Mergers, joint ventures, consolidations, acquisitions, strategic alliances, associations, and other combinations of business entities can also be employed to raise new funds for your business. The business climate of the '90s has encouraged the use of joint ventures and alliances between businesses as a means of reducing costs and ownership dilution. Most of these arrangements are contractual, but no standard contract terms exist for all industries. The advantages of these joint ventures and alliances is that your business can finance certain services or production functions by sharing expertise, assets, expenses, and risk without necessarily incurring cash debt or trading equity.
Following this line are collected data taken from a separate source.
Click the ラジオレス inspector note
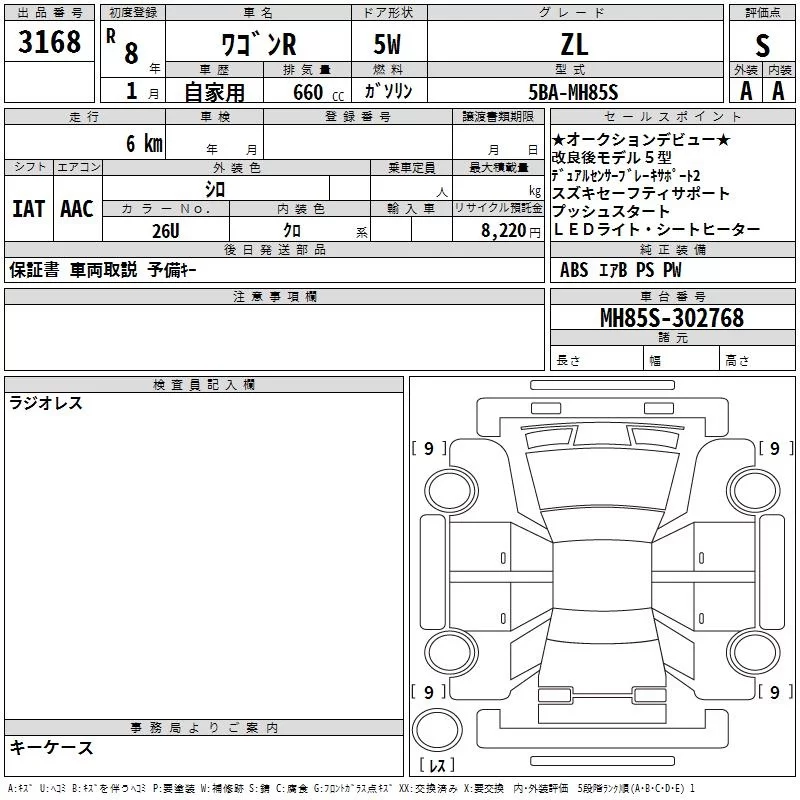This screenshot has width=800, height=800. coord(46,404)
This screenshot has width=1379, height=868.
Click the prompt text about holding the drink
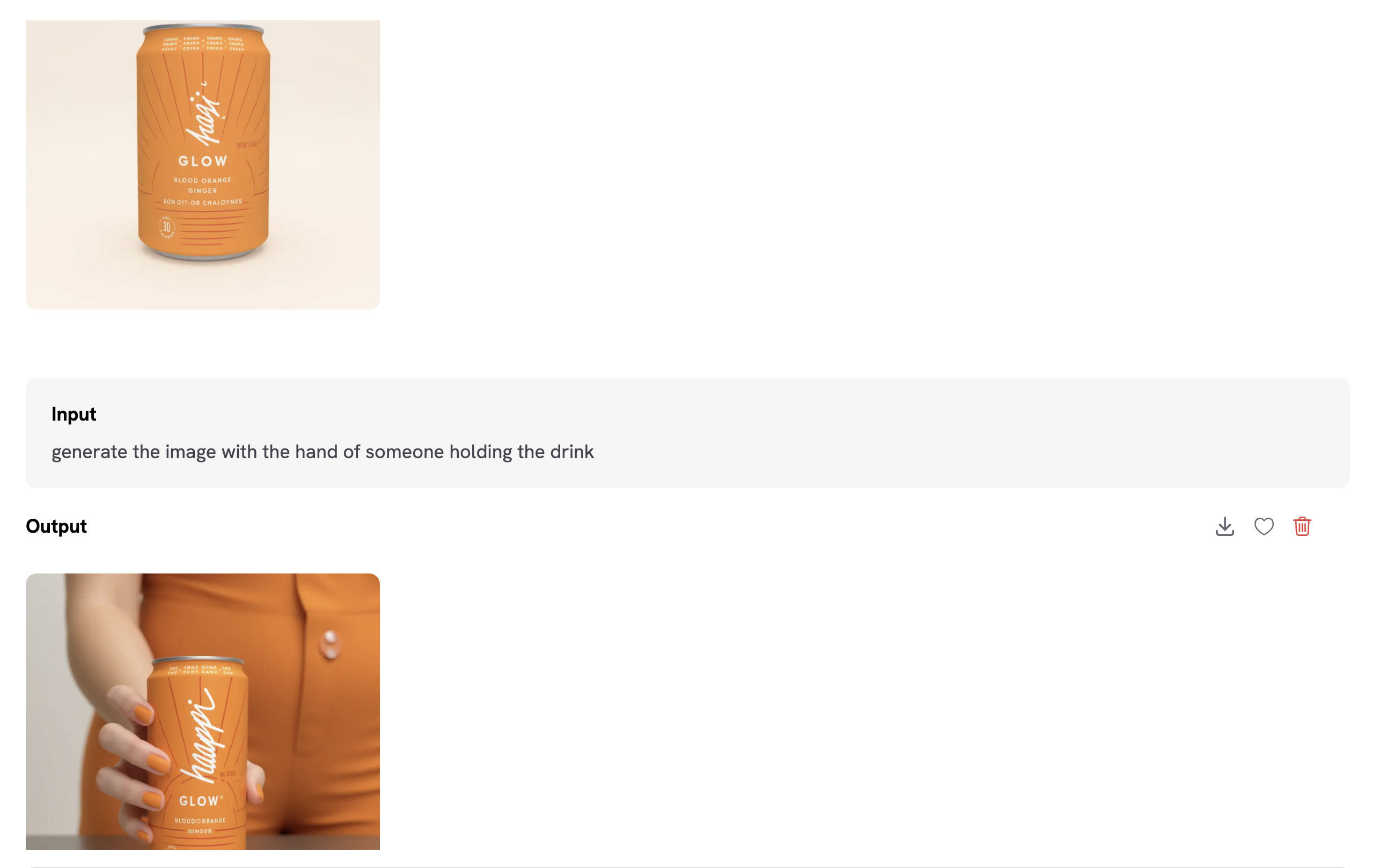click(x=322, y=452)
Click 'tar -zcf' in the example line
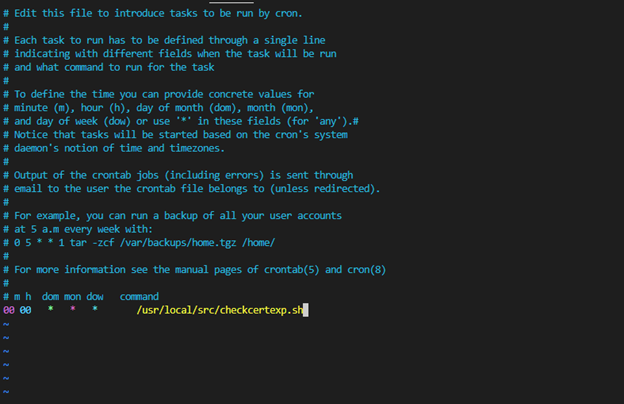 (x=92, y=242)
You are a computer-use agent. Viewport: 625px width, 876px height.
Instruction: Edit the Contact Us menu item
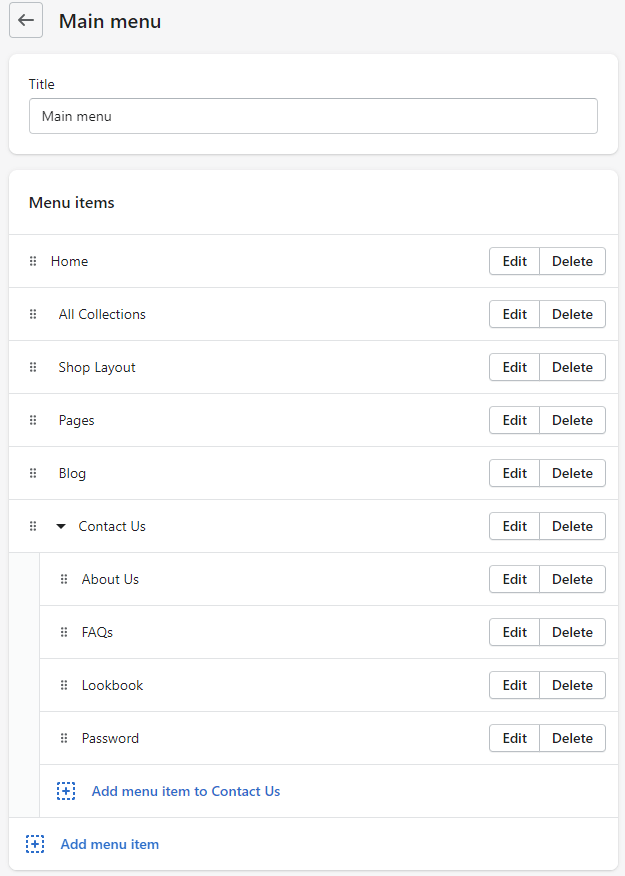tap(514, 526)
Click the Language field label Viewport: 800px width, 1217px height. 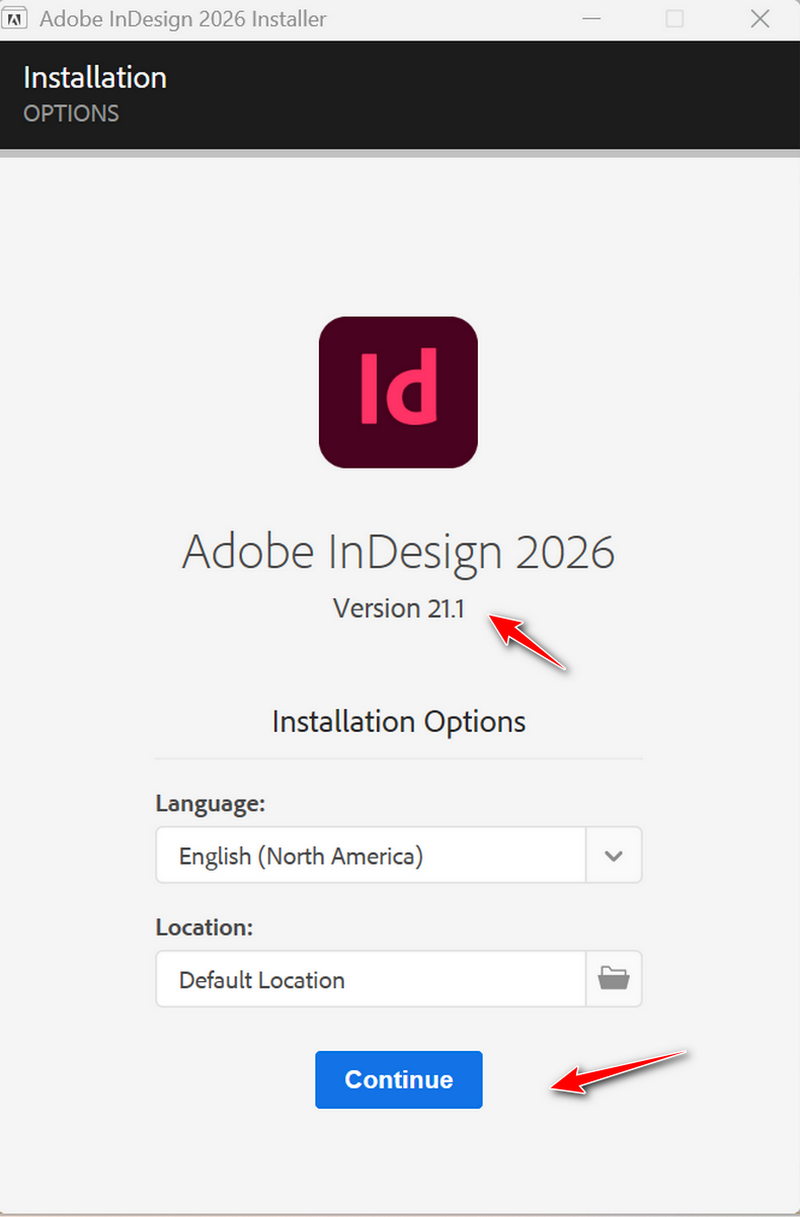pyautogui.click(x=210, y=803)
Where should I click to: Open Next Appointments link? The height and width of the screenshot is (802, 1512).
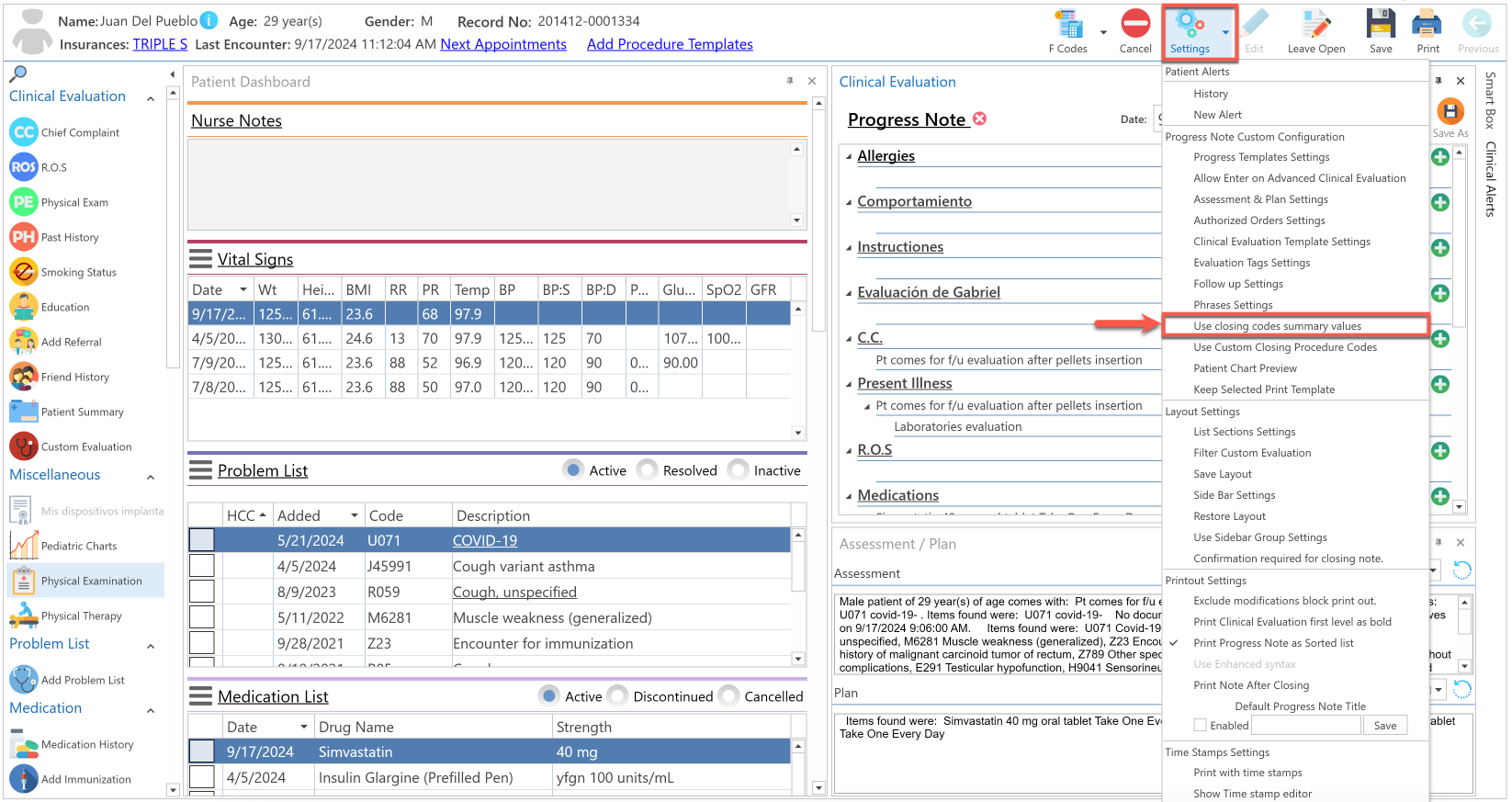[x=503, y=44]
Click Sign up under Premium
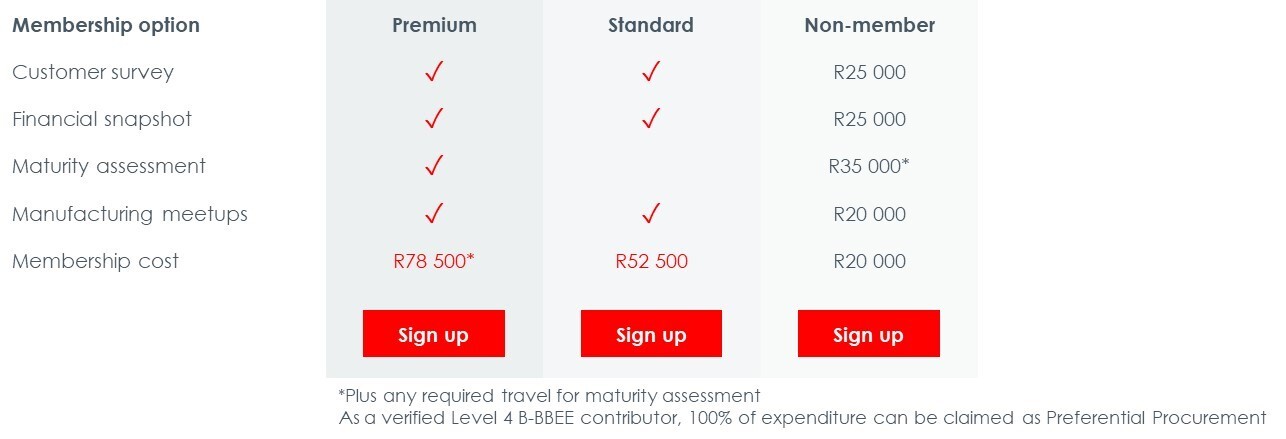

For small businesses, strategic alliances often consist of simple "bartering" with customers, suppliers, and even competitors. For example, if you own a manufacturing business, you might be able to get a better price for component parts if you propose using a label on your final product that includes the supplier's trademark. Alliances for research and development efforts are also quite common as a means of minimizing these long-term costs. In certain high-tech industries, the cooperation of other businesses is essential, not only from the standpoint of financing, but also for marketing, licensing, and distribution.
When considering strategic partners, most small businesses will benefit from partners that add value, not just money. For instance, a business association with a well-recognized industry name can generate immediate credibility and also assist in advertising and marketing for your company. Your networking ability plays a major role in locating and investigating strategic partnering opportunities.